* Wymagania zadania
Czy ułożysz jako listę JSON z ciągami znaków, po jednym na każdy wiersz, wiersze rekordów od tego, który zawiera „You are a computer-use agent. The”, aż do końca rekordów, obie granice włącznie? Pomiń puste wiersze, a obrazów nie umieszczaj w odpowiedzi.

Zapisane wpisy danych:
※ ※ ※

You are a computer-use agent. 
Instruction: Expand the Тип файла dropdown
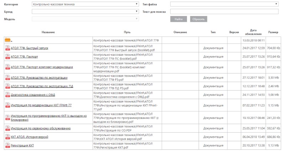(224, 4)
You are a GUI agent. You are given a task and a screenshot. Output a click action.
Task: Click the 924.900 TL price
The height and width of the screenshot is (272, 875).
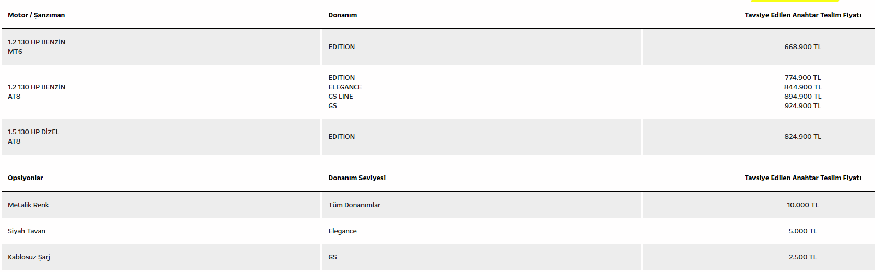point(802,106)
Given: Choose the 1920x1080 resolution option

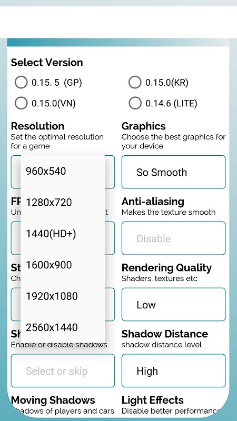Looking at the screenshot, I should tap(63, 296).
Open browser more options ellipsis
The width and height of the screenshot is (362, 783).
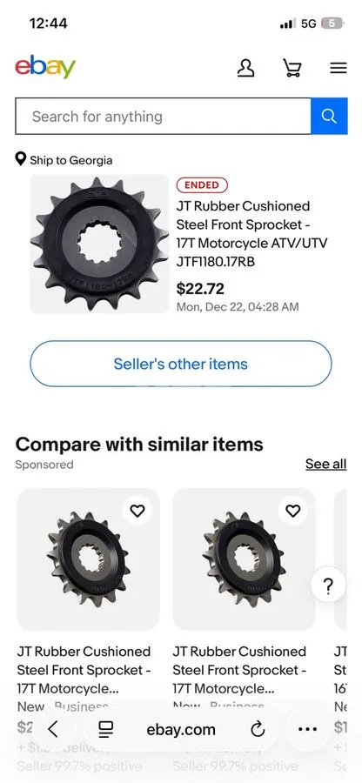click(307, 730)
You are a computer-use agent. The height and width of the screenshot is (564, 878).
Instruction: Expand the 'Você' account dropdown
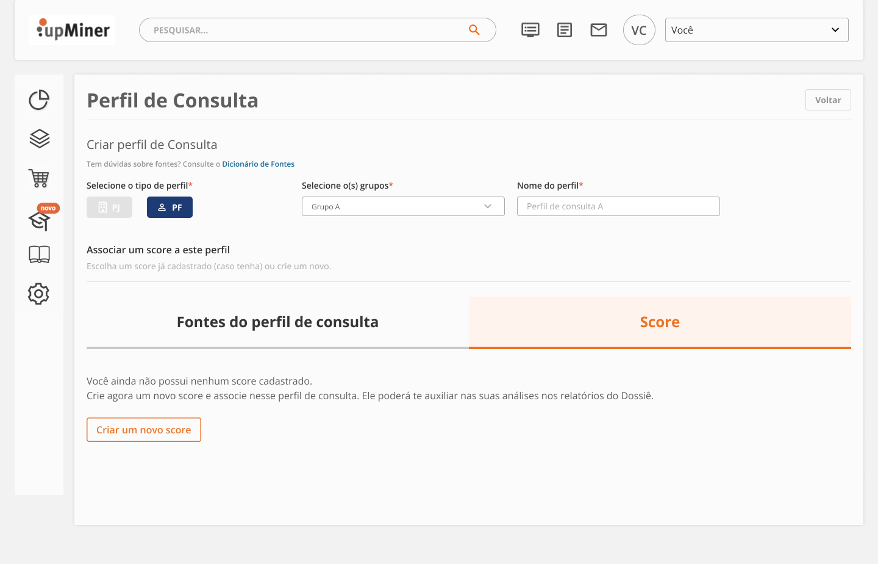click(x=757, y=30)
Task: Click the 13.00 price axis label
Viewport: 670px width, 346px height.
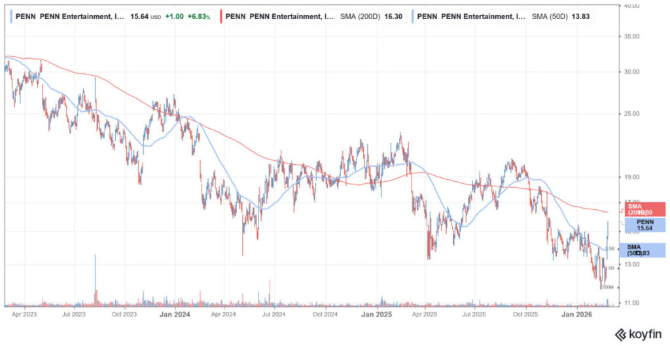Action: [x=631, y=264]
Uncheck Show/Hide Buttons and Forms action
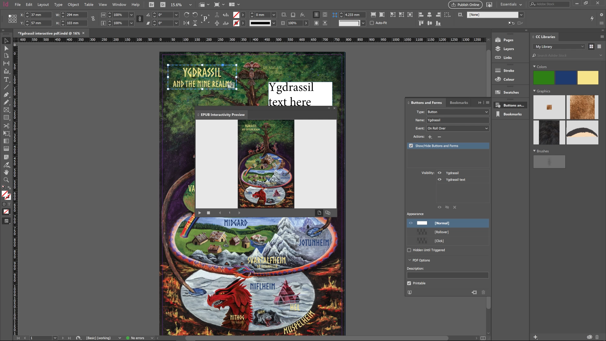Viewport: 606px width, 341px height. [x=411, y=146]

※ ※ ※

* Rozwiązane zadanie
[
  "You are a computer-use agent. The height and width of the screenshot is (564, 878).",
  "Instruction: Expand the 'Você' account dropdown",
  "click(x=757, y=30)",
  "Task: Click the 13.00 price axis label",
  "Viewport: 670px width, 346px height.",
  "Action: [x=631, y=264]",
  "Uncheck Show/Hide Buttons and Forms action",
  "Viewport: 606px width, 341px height. [x=411, y=146]"
]